2.CT、MRI檢查可清晰地顯示椎間盤突出的影像,通過斷層反映出硬脊膜囊及神經根受壓的狀態。是目前診斷本病最常用的檢查方法

【鑒別診斷】

本病需要與以下疾病相鑒別。

1.急性腰扭傷 有明顯外傷史,病程短,局部壓痛明顯,痛點進行局部封閉後可使疼痛明顯減輕或消除。一般無放射性坐骨神經痛的癥狀。CT檢查無腰椎間盤突出。

2.腰椎結核 可有腰腿痛徵象,病程長,常伴有全身癥狀,如低熱、盜汗、消瘦、乏力、血沉加快,下腹部有時可觸及冷性膿腫。X線攝片顯示椎間隙模糊、變窄,椎體相對邊緣有骨質破壞。

3.馬尾神經瘤 腰腿痛呈持續性,無間歇緩解。白天稍活動可減輕,夜間卧床時感疼痛加劇。脊柱無側曲,腰部功能尚好。下肢運動及感覺均有不同程度障礙,以及括約肌功能紊亂。腦脊液檢查示總蛋白量增高,脊髓造影有佔位性病變。

4.腰椎椎管狹窄症 多見於中、老年人,以長期慢性腰腿痛和間歇性跛行為主要表現,卧床休息後癥狀可明顯減輕或消失,脊柱後伸時疼痛加重。本病多因黃韌帶肥厚和中央型腰椎間盤突出壓迫硬膜囊引起,CT、椎管造影可明確診斷。

5.強直性脊柱炎 病變為進行性,早期腰痛伴坐骨神經痛,開始在骶髂關節發病,病變逐步向上發展,血沉加快。
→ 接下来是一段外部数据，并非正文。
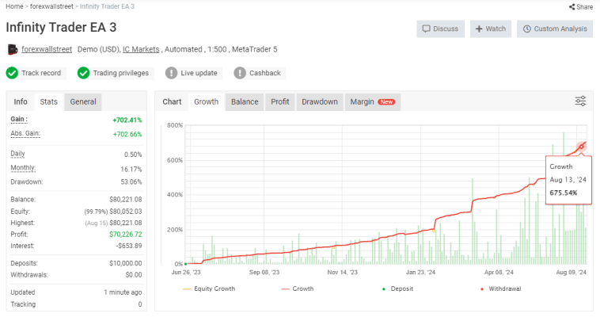
Task: Click the Trading privileges checkmark icon
Action: 83,73
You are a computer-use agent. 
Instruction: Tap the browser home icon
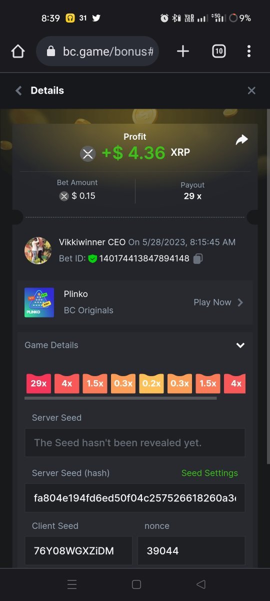pos(18,51)
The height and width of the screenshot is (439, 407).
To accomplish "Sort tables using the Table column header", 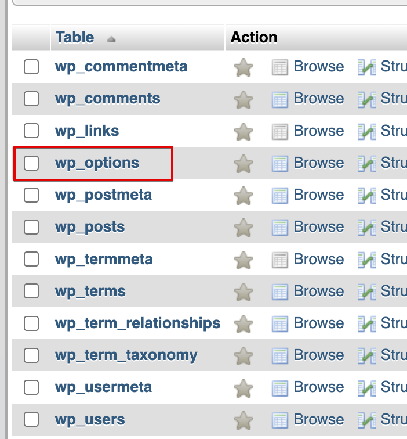I will [75, 38].
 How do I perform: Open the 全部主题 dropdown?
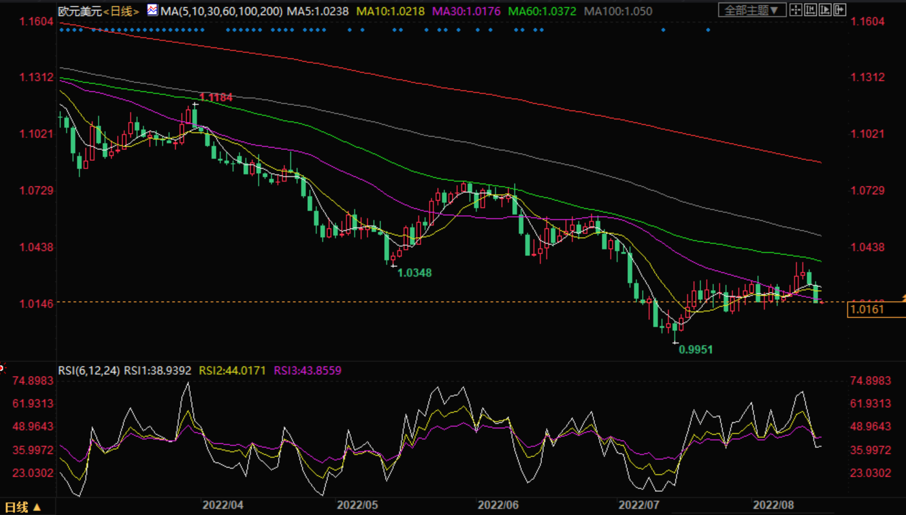[x=751, y=10]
晚期椎體呈竹節樣變,關節融合,血沉增快。

6.梨狀肌綜合征 以臀腿痛為主要表現,壓痛點位於環跳穴處,腰部無明顯壓痛點,梨狀肌緊張試驗陽性,腰部功能正常,直腿抬高試驗陽性。

7.其他疾病 如腰椎轉移癌、骨性關節病、骨髓炎、骨折及脫位等各有其特徵,應注意鑒別。

【辨證論治】

(一)手法治療------略

(二)藥物治療

1.內服藥 對本病辨證應首辨虛實,虛證多為肝腎虧虛,實證多見風寒、濕熱、瘀血為患,還應結合病史與舌脈,詳細檢查,方能準確辨證。
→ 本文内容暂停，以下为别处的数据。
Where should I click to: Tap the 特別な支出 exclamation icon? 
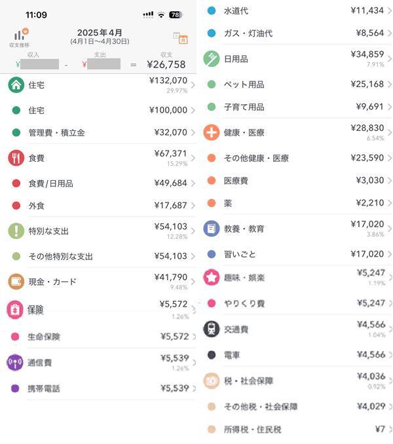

(1)肝腎虧虛型:治以滋補肝腎、強壯筋骨。方用補腎壯筋湯加減,偏陰虛者加六味地黃丸,偏陽虛者加金匱腎氣丸。

補腎壯筋湯處方:熟地黃12克,當歸12克,牛膝10克,山茱萸12克,茯苓12克,續斷12克,杜仲10克,白芍10克,青皮5克,五加皮10克。水煎服,每日1劑。腎陰虛者,加女貞子10克、龜板15克(先煎)。腎陽虛者,加巴戟天12克、補骨脂10克、仙茅10克、淫羊藿10克。急性發作而疼痛較甚者,加乳香5克、鉤藤10克、絲瓜絡6克。氣血虛弱者,加黃芪15克、何首烏30克。
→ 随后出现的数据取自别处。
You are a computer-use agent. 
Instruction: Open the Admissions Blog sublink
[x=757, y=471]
熟地黃160g 山茱萸(制)80g 牡丹皮60g 山藥80g 茯苓60g 澤瀉60g 。以上六味,粉碎成細粉,過篩,混勻。每100g粉末加煉蜜35~50g與適量的水,泛丸,乾燥,製成水蜜丸;或加煉蜜80~110g製成小蜜丸或大蜜丸,即得。 功能與主治:滋陰補腎。用於腎陰虧損,頭暈耳鳴,腰膝酸軟,骨蒸潮熱,盜汗遺精,消渴。 用法與用量:口服,水蜜丸一次6g,小蜜丸一次9g,大蜜丸一次1丸,一日2次。

金匱腎氣丸:略。

(2)氣滯血瘀型:治以活血化瘀、通絡止痛。方用桃紅四物湯加減。疼痛劇烈者加乳香、沒藥;瘀血化熱者加丹皮、知母。

桃紅四物湯組成:熟地15克、當歸15克、 白芍10克、 川芎8克、桃仁9克、紅花6克。【功效】養血活血。【主治】血虛兼血瘀證。婦女經期超前,血多有塊,色紫稠粘,腹痛等

(3)風寒閉阻型:治以疏風散寒、通絡止痛。方用獨活寄生湯加減。腰腿冷痛者加桂枝、川烏;兼濕邪者加車前子、川萆薢、漢防已。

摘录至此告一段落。